Another definition of family is the descendants of a common ancestor. You and your spouse re-choose each other every day. But you share a connection with your children, whether you like it or not. The 50 to 100 trillion cells in your child’s body started as one single cell, which had two origins. The bond with adopted children is surely more complicated. But several studies have shown that parents of adopted children are more likely to spend time with them and are more involved in sports and academics. Whether your children share your DNA or not, they are your children. Our connection with our children is so strong that we don’t even expect parents to be objective when their children are involved. But those children eventually grow up.

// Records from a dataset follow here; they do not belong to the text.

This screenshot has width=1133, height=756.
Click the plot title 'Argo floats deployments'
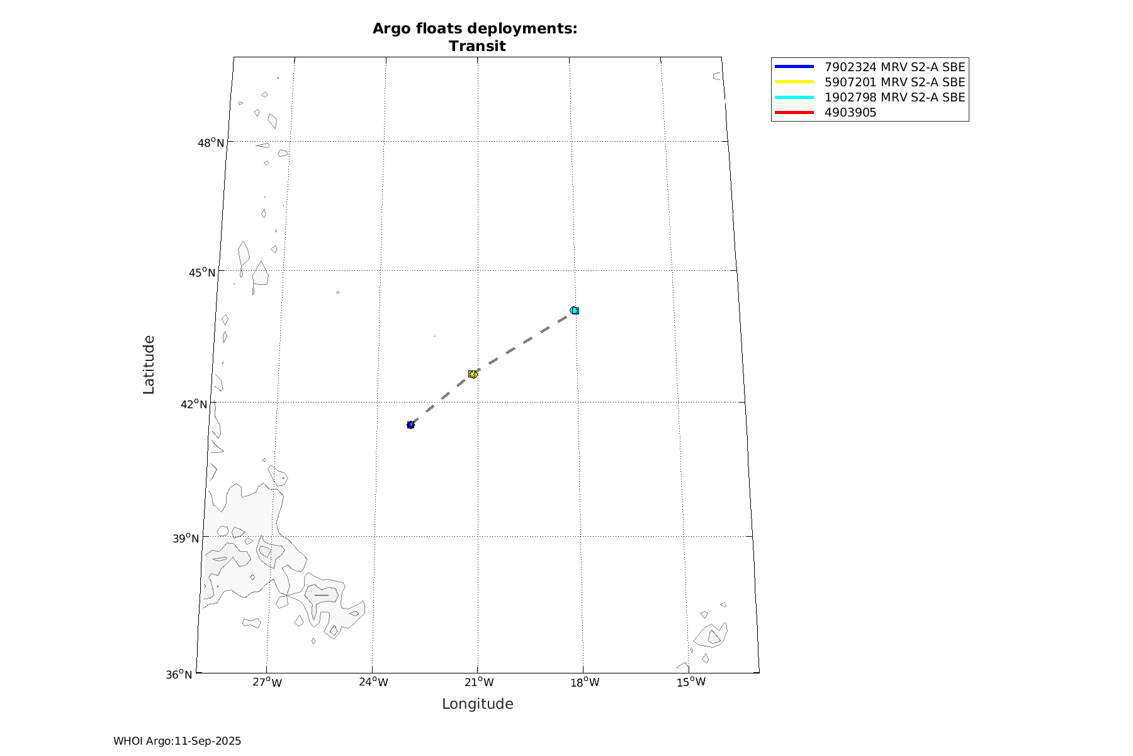475,29
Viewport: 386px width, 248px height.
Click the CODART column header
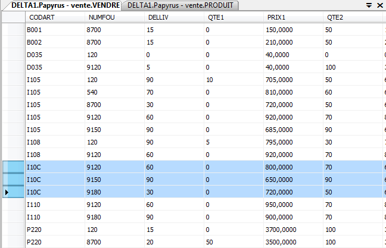[x=54, y=17]

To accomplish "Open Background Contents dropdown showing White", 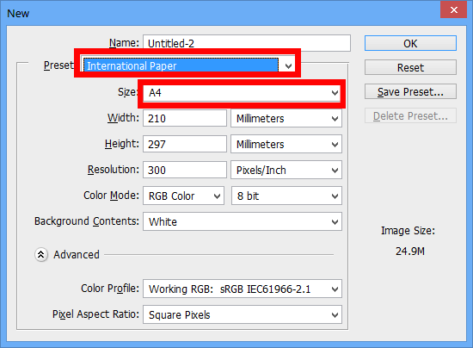I will click(x=243, y=221).
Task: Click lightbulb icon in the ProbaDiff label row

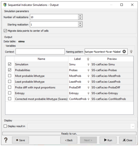Action: point(88,87)
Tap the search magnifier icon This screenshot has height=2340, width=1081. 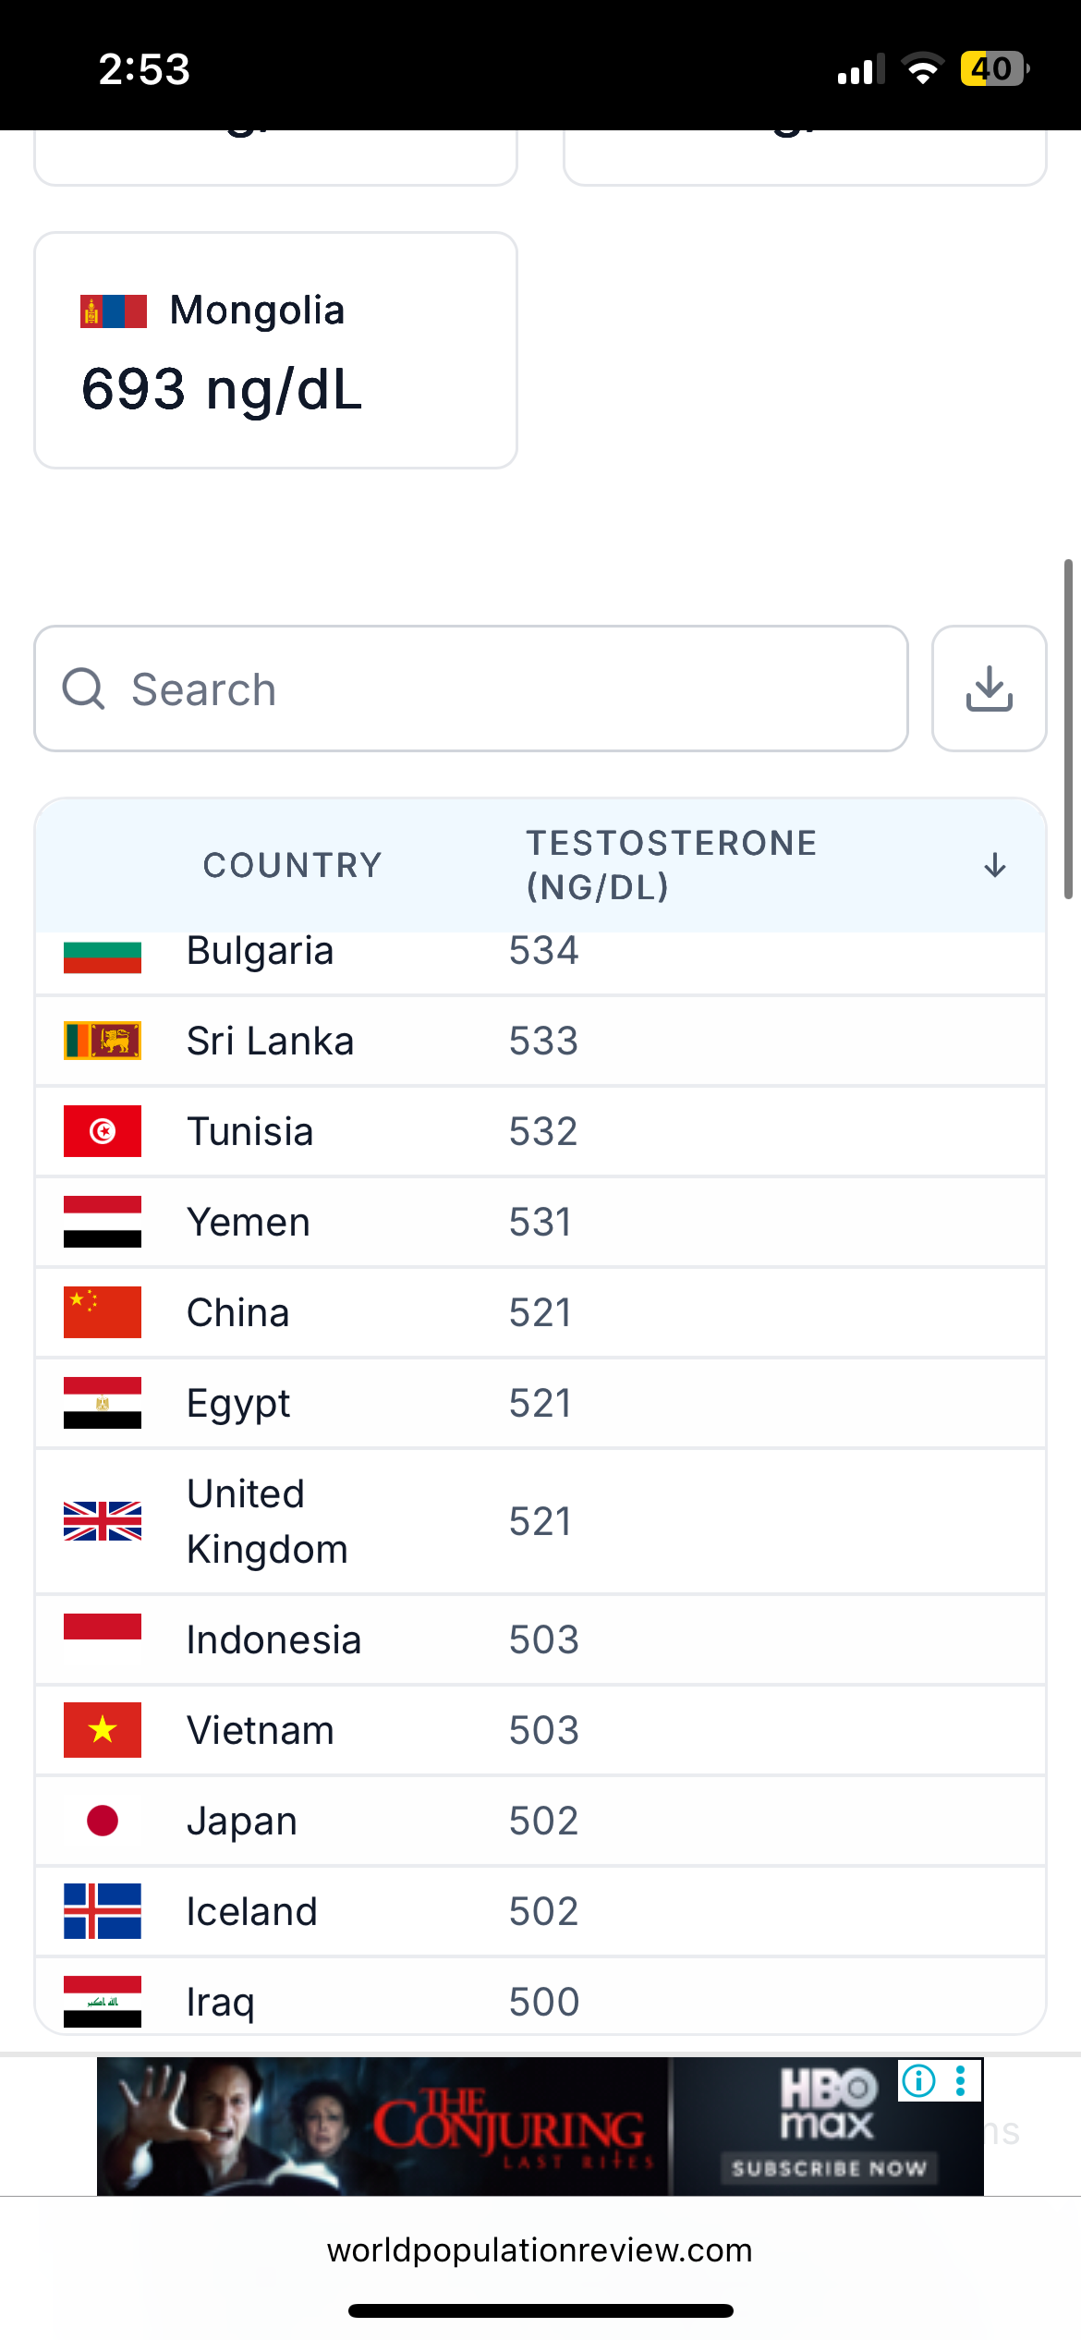pyautogui.click(x=84, y=689)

Hundreds of people have found their way into my office because they want to plan for a future that does not include them. Within a couple of hours, they inventory their possessions, evaluate their relationships, and confront their mortality. Going through this process over and over forces me to think about these things every day. I also update my estate plan every now and then. Like many of my clients, I am in what Henry Brooks Adams called the Indian Summer of life – where it’s a little sunny and a little sad, like the season. Life is a little sunny because there are countless things for which to be thankful. Life is a little sad because I miss the way things used to be. I often reminisce about time long ago when there were no pandemics, my children were young, and I only remember the good things that happened in the world. As I think through the same issues I discuss with my clients, I visit the times I taught my kids to ride a bike, went to their t-ball games, and read them children’s books. Then I get in my private boat, say goodbye to the past, and sail in and out of weeks and through a day and into the night of my very own room where 2021 is waiting for me. Then I get back to the question – given current circumstances, how can my estate plan play a role in helping them through life? And it is never an easy answer.

We create many of the opportunities and problems in our own lives. But there is also a lot of randomness and chance. The opportunities in the spring and summer of life are limitless. But the possibility of divorce, debilitating injuries, tragic deaths, second marriages, mental illness, addiction, exploitation, and bad decisions can’t be ignored. Even less dramatic problems can complicate your estate plan. Sometimes your baby grows up and marries someone you don’t like very much. Through your grandchildren, you may be forever tied to your bossy daughter-in-law or your son-in-law whose politics are wrong. Sometimes your child doesn’t want to be a part of your family, and you don’t know why. Relationships just don’t always go as expected. Figuring out the best way to help your children is hard.

But the wheels of time keep turning, whether or not we are prepared. Fall turns to winter every year. Your family will continue forever, and it will eventually give way to new families. In the grand scheme of your life, your estate plan just helps carry out what you began years ago. You have already helped mold your family’s personalities, their beliefs, and their values. You may also leave them possessions. It is worth thinking through the best way to do that. Your family doesn’t look like your neighbor’s. Perhaps your estate plan shouldn’t either.